Your output should be the line with "Open more options on the ニコ生主 post" plus all following lines to the end of the records, exactly as written and nothing more.

[Dataset items]
——
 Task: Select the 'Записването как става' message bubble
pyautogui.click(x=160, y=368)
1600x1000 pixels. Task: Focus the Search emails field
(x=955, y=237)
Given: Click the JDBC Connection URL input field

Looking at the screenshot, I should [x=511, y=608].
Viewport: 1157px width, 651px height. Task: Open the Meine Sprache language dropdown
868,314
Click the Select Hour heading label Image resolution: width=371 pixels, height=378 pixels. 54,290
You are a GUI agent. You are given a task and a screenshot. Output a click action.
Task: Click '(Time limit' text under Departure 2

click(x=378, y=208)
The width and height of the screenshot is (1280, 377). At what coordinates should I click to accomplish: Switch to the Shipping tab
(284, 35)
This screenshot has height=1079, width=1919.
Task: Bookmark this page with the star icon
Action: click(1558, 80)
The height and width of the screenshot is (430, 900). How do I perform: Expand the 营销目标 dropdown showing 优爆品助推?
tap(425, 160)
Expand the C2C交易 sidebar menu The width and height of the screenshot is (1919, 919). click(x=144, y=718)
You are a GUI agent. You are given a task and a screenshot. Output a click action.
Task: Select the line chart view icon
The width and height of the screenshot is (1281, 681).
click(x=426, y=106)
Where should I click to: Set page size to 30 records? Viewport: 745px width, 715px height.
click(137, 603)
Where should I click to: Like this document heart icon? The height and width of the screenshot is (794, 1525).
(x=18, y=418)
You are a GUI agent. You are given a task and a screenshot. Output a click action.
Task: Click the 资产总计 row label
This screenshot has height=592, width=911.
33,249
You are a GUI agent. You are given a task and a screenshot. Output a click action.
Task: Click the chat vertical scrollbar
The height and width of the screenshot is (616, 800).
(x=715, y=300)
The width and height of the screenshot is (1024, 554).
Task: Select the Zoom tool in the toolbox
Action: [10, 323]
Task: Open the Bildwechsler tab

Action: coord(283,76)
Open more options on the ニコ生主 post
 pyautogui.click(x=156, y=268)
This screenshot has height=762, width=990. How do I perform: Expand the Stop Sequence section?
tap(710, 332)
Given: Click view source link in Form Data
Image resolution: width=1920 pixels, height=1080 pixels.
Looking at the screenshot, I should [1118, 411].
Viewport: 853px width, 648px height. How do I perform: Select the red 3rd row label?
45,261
——
WRITTEN ANSWER:
Open more options on the ニコ生主 post
 pyautogui.click(x=156, y=268)
This screenshot has height=762, width=990. How do I perform: Expand the Stop Sequence section?
tap(710, 332)
Given: Click view source link in Form Data
Image resolution: width=1920 pixels, height=1080 pixels.
Looking at the screenshot, I should [1118, 411].
Viewport: 853px width, 648px height. How do I perform: Select the red 3rd row label?
45,261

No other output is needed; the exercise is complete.